私はカウントダウンとともに飛び立った。
〈嫦娥〉(じょうが)それが与えられた私の名前。由縁は月の女神。
月の女神は元々不老不死の仙人でしたが、地上に降りて不死を失ったとされています。彼女は不死の薬を盗んで飲み、月に逃げて蝦蟇(ひきがえる)と成り果てました。

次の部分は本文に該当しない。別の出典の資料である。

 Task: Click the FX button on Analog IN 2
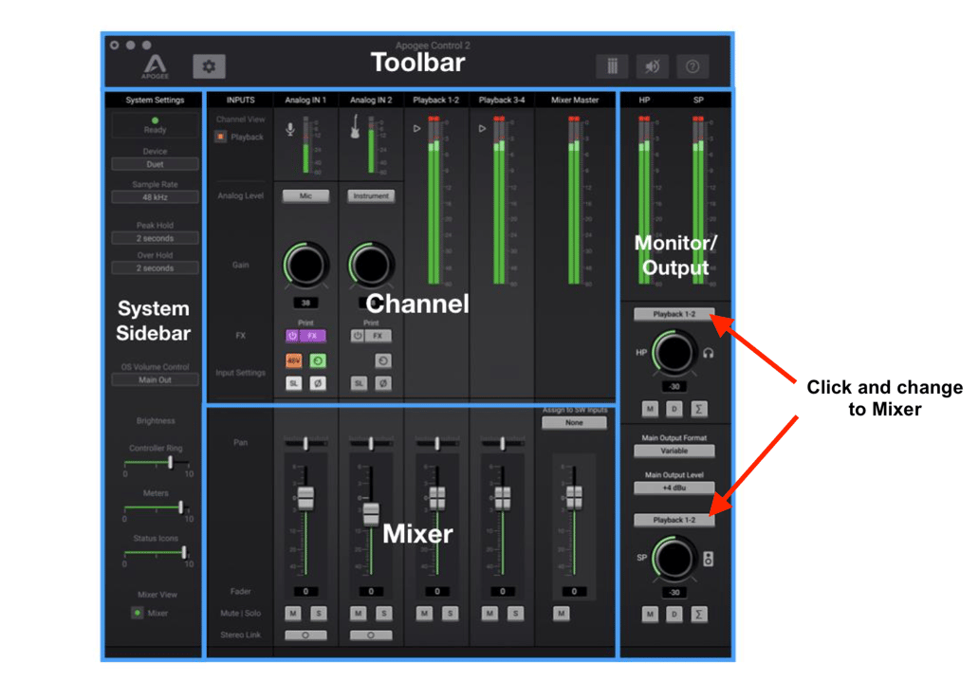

彼女と同じ名を与えられた私が〈玉兎〉を抱き、月に送り届ける使命を与えられました。
打ち上げからおよそ十二日間で月周回軌道に入りました。
月を目指す女神の名を与えられたのは、月が所以だからに他ならない……。
しかし、私は開発者たちがこう願って名づけたのではないかと考えています。
タイマーが思考を遮り業務時間であることを伝えてきました。
思考を一時中断して、地球への通信を行います。
――姿勢制御、進路共に正常。
通信を送信。
管制塔に信号を送ると、またしばらく静かになります。
漆黒と、星の明かりに照らされた、明るい闇を。
十二日間の宇宙の旅が終わりを告げようとしています。
――ランダーとローバーを切り離し。
積み荷たちは月面へと降下。
しばらくすると、月面に土煙。
展開成功の信号を受け取りました。
軟着陸成功した〈玉兎〉は月面を進み始めました。
これで、私の役割は終わりです。
そうそう、名前のことを言いかけていたのでした。
嫦娥は、せんじょと名を変え月に住みました。
漢字は違うけれど、蟾蜍(せんじょ)とは仙女と日本語で書けるそうです。
そして、〈嫦娥〉、英語で書くとchang'eです。
開発者は、この楔を抜き取って、changeしたいと願ったのかもしれません。
私の考え過ぎかもしれませんけどね。
それでは、おやすみなさい。
私はこのまま明るい闇に抱かれて、永遠を観測していきます。